A long time ago, I spent the better part of a day carving out four pieces of florist's foam that could be fit into a pint jar like a puzzle if you followed the right sequence. I then covered these puzzle pieces with masking tape and numbered them.

Before I did this, fitting blocks of tuna into jars involved a lot of eyeballing and guesswork, which was made more difficult by the funny contours (kinda square, kinda round) in the Mason jar. I usually ended up with a bunch of pieces that didn't really fit anywhere and ended up mushing them haphazardly into the last three or four jars, which I had to label "tuna bits"—too ugly for anything but mixing with mayo.

Now, I just cut the four pieces based on the foam-and-tape models and pack a jar. Repeat. The work goes much quicker, I end up with more good jars (twelve jars of solid to less than one jar of bits this time), and because I'm packing them more effectively with more tuna, I'm using less olive oil than I used to.


Packing the ventresca is easier, because the mouth is the widest part of the half-pint jar and the ventresca pieces are flat.

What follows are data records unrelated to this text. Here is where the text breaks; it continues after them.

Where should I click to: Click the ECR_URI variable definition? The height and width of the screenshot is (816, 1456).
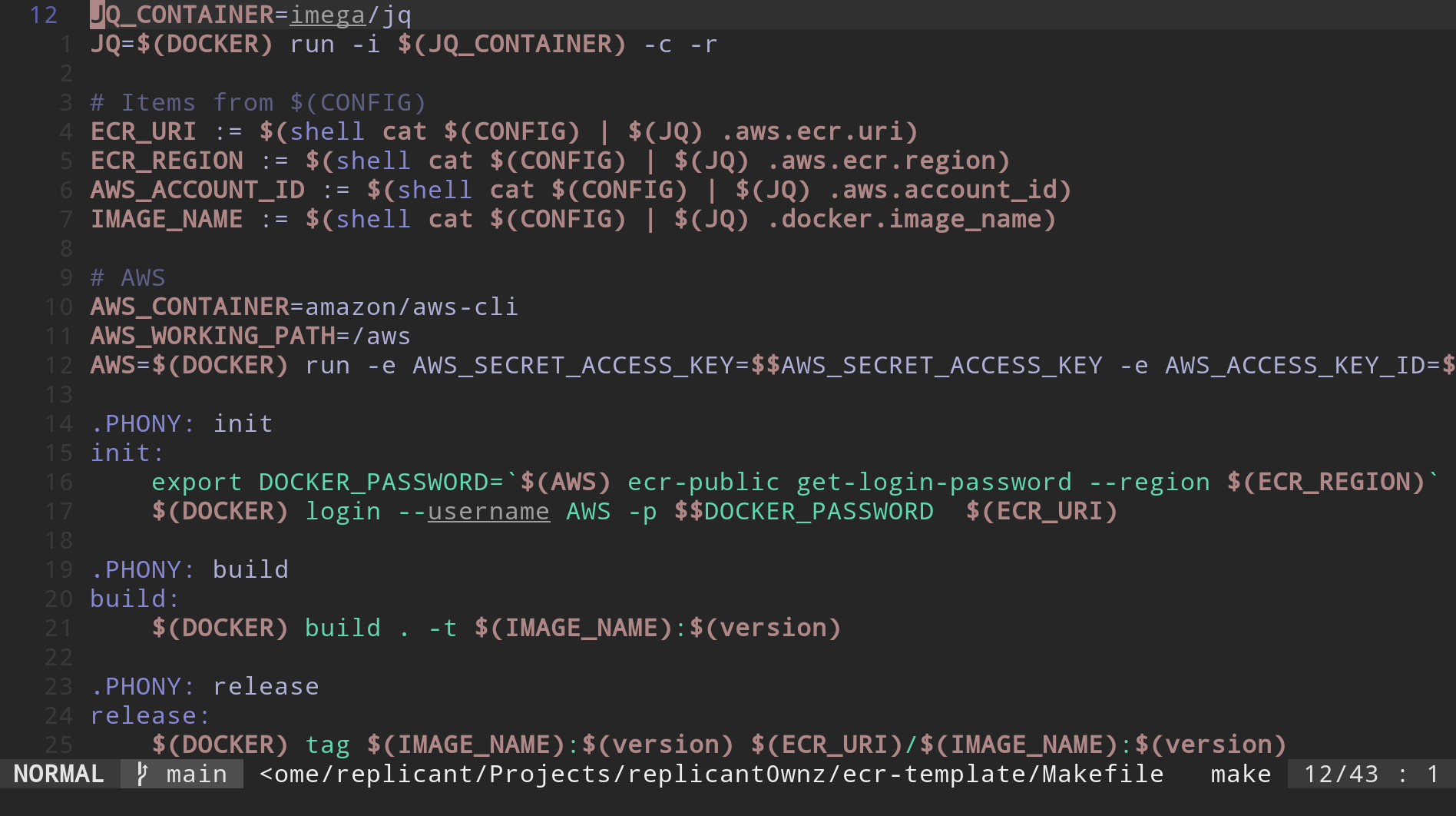pos(144,131)
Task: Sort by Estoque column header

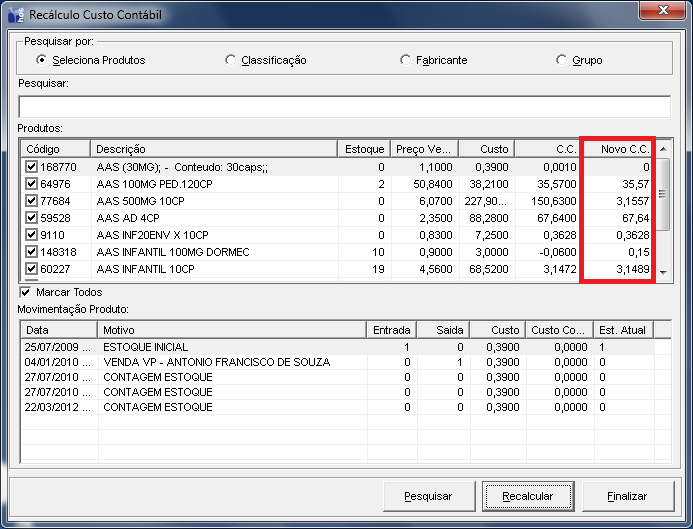Action: click(x=364, y=149)
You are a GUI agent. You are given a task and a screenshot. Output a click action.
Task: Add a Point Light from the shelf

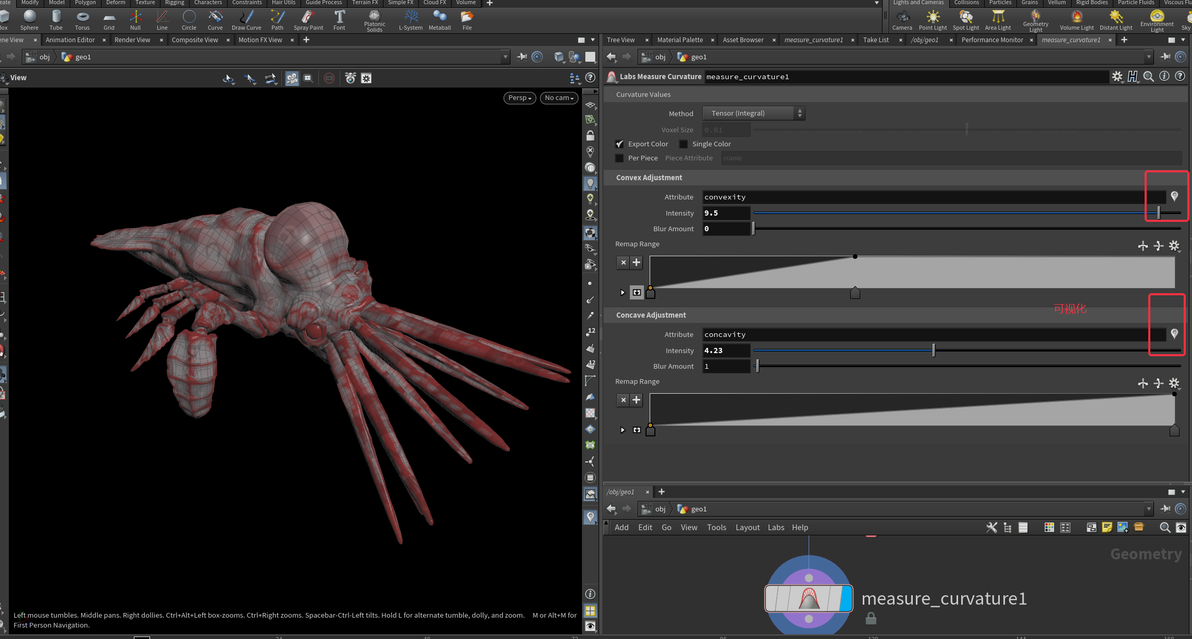tap(933, 18)
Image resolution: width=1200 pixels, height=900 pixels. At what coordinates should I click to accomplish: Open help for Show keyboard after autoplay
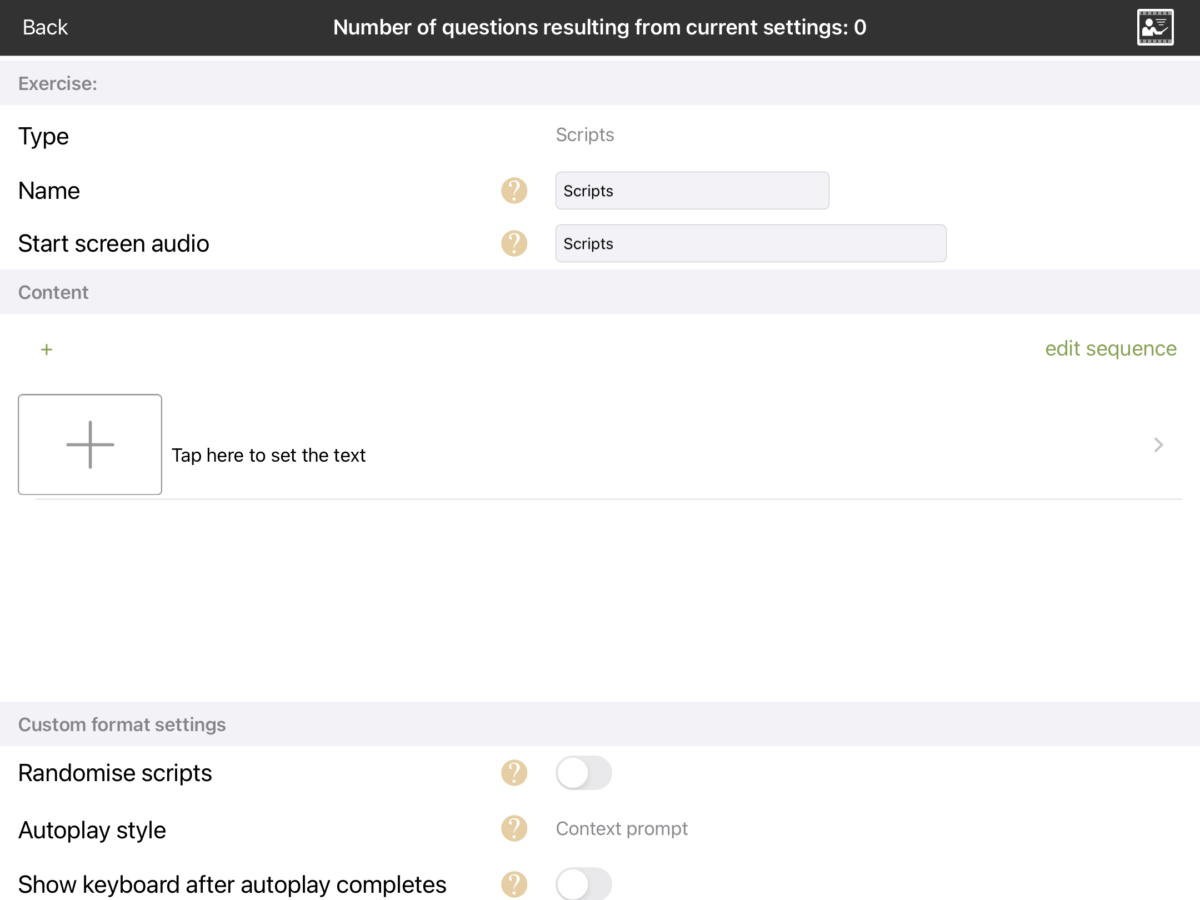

It is important, however to remove all skin, the body cavity membrane, and any loose scales before packing the jars.


Don't try to overpack. It's best to leave a fairly large space between the top of the food and the top of the jar. Then it's just a matter of adding a dose of sea salt to each jar, oil to cover the fish, then sterilizing in a pressure cooker. Pint jars require 90 minutes at pressure for sterilization, according to the website that I consulted. This seems excessive to me, but I do it anyways.

After the 90 minutes plus the time required to cool so that the pressure is relieved and the pot can be opened safely, the vacuum seal should have been made and the contents of the jars should be happily boiling away and they will continue to boil for a while after you remove them from the pot and put them on a counter. If you see that a jar is not bubbling away, this means that the pressure inside the jar is fairly high, and the seal is not as good as it should be. I recommend re-sterilizing such jars, even if the top of the jar doesn't buckle, just to get a good seal.


After all the jars are fully sterilized and cooled, you should remove the rings and give the jars and rings a good washing to remove any oil or fish bits that might be clinging to the outside of the jar or the seal area. Label the jars and screw the rings back on tightly before putting them away in a cool, dry place for at least a couple of months. These jars might be sitting in your pantry for a couple of years or more, depending on how many of them you're putting away and how quickly you consume the tuna.